• Document section

In our Wednesday night prayer times, we were looking at the messages to the churches in Revelation as revival messages. We won’t study all the churches of Revelation, but just two, so we get the flavour.
These two churches are very different. One needs revival, the other needs reassurance. There is a vast difference, though some churches need both.
I occasionally visit the Assemblies of God church up at Petersham. It is great fun, they have good music, and the sermons are usually quite thoughtful and very evangelistic.
They have a word of prophecy in the service, and I am fascinated that, on each occasion when I went there, the word of prophecy has been much the same. It is a message that God loves them, that they have nothing to fear, and he will look after them.
It’s sad: a church so big, with so many resources, and so keenly evangelistic is so in need of reassurance. And why does God have to keep telling them the same thing? Aren’t they listening?
Smith Wigglesworth was preaching on healing. A woman stood in the line–up for prayer.
“Didn’t I see you here last night?” he asked.
“Yes, I was here,” said the woman.
“Get out!” roared Wigglesworth. “When you pray for something, accept it by faith. Jesus told us not to use vain repetitions. So you go away and use your faith and get out of the way of people who need prayer!”
He was onto something.
Listen to what God says to our church in the situation we are in, and then accept that word by faith, act on it by faith and go ahead expectantly. Won’t a prayer–answering God provide?
The need for revival
The church in Ephesus was in need of revival. The key words here are,
REV 2:4 Yet I hold this against you: You have forsaken your first love. 5 Remember the height from which you have fallen!
This is a church which is cold–hearted.
But don’t think that this is an entirely bad church. Jesus has already described its good points, He says,
2 I know your deeds, your hard work and your perseverance. I know that you cannot tolerate wicked men, that you have tested those who claim to be apostles but are not, and have found them false. 3 You have persevered and have endured hardships for my name, and have not grown weary.
In many respects it is a church like our own.

• Recorded information
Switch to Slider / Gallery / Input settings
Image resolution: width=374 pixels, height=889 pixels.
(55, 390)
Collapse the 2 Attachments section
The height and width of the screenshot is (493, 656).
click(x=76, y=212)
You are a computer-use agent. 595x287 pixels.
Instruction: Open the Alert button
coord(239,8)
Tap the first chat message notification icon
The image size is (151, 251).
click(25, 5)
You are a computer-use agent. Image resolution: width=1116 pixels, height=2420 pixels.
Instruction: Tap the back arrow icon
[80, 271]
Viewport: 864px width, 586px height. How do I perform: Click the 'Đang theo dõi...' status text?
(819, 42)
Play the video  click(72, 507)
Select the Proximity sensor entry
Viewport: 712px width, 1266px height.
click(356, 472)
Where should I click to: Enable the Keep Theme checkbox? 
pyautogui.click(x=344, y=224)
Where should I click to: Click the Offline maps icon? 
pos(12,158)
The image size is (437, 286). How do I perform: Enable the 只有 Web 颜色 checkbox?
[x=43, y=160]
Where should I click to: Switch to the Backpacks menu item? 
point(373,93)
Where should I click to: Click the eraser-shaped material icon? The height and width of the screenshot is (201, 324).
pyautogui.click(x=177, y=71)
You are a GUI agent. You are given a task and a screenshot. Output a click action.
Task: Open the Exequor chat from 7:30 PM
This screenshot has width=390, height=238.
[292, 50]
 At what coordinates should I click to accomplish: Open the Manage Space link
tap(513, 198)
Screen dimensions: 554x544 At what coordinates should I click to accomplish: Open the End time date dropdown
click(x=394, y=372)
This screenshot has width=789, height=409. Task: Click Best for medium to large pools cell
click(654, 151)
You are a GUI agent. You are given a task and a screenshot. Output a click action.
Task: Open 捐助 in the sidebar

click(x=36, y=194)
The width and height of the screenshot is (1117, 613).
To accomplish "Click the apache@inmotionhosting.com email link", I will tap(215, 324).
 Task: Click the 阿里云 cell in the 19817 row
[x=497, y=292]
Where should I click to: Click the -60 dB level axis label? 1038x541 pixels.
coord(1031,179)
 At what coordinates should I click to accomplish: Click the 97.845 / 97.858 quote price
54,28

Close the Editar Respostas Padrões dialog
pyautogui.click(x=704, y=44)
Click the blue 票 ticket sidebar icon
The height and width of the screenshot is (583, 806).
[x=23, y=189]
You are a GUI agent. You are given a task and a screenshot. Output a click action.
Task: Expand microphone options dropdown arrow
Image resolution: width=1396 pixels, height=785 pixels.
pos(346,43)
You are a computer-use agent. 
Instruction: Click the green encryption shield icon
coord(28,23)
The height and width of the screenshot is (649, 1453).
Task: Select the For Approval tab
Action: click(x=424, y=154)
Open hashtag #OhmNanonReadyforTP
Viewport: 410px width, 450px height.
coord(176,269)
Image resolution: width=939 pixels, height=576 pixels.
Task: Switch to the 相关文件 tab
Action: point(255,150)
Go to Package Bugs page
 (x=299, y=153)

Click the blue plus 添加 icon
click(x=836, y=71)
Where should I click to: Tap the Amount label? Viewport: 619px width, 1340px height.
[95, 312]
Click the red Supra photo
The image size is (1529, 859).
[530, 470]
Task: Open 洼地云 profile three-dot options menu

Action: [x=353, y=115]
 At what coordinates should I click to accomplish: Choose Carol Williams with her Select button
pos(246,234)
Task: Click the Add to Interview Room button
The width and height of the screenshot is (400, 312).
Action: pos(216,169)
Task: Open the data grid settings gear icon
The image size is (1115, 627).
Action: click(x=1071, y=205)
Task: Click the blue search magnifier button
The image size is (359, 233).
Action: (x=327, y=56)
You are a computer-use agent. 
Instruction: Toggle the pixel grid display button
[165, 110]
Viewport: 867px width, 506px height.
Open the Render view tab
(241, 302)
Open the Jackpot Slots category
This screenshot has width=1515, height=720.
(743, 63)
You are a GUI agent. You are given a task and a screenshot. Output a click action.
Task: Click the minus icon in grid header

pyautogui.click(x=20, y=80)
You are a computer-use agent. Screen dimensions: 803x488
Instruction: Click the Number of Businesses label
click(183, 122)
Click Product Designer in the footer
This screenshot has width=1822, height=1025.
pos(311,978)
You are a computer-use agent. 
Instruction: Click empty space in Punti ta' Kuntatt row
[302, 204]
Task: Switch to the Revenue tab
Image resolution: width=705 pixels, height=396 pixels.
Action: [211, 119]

• Stated problem 1
Answer these questions from the sermon on the churches in Revelation:
(a) How many of the churches in Revelation will be studied?
(b) What was Smith Wigglesworth preaching on?
(c) Which church is described as in need of revival?
• Stated problem 2
Set down the portion of the sermon starting with "It’s sad: a" and going on through "Aren’t they listening?", with no changes.
• Stated problem 3
Resume the sermon on the churches in Revelation from the point where it stops.
The material is not used for any of this work.

• Written answer 1
(a) Two.
(b) Healing.
(c) The church in Ephesus.

• Written answer 2
It’s sad: a church so big, with so many resources, and so keenly evangelistic is so in need of reassurance. And why does God have to keep telling them the same thing? Aren’t they listening?

• Written answer 3
We have worked hard for many years. We kept at it when things were tough. We struggled with difficult people, both inside and outside.
I don’t want to dwell on the inside thing too much. Most of us know about it. But a young woman who was, I’m sure, demonised, was coming here for a time. When she was being very disruptive and I prayed that Satan would be defeated, she stopped coming.
A man came here who was picking on vulnerable people and trying to recruit them for a hyper calvinist movement in this area: if I hadn’t stopped him, he could have split us like a couple of other Baptist churches in the area.
Another young fellow came who used to meet people as they came to church and take them off to other churches. I had to confront him quite sharply over that.
We have had our struggles.
And we have endured hardship as a church. For many years I worked at below the recommended stipend. For quite a time, Neph and Divina basically made up my stipend because we weren’t receiving enough in offerings.
We have endured working with minimal numbers and without a full–time pastor, without even a pastor working reasonable part–time hours.
For a period we were just forgotten by our fellow Baptists.
But we have endured and we have survived.
In many ways we are like the Ephesian Church.
They tested the destructive people and struggled agaist them. They faced hardships. They kept going when things were tough.
But none of these things outweighs the fact that it has lost its first love.
When I was in Theological College, our Church History lecturer was telling us about Baptists at the time of the outbreak of the Wesleyan Revivals.
The Baptists at this time were in two camps. The Calvinistic Particular Baptists were theologically orthodox. They believed in the trinity. They believed in the virgin birth. They believed that Jesus died for us and for our salvation, and that he rose again victorious over sin and death.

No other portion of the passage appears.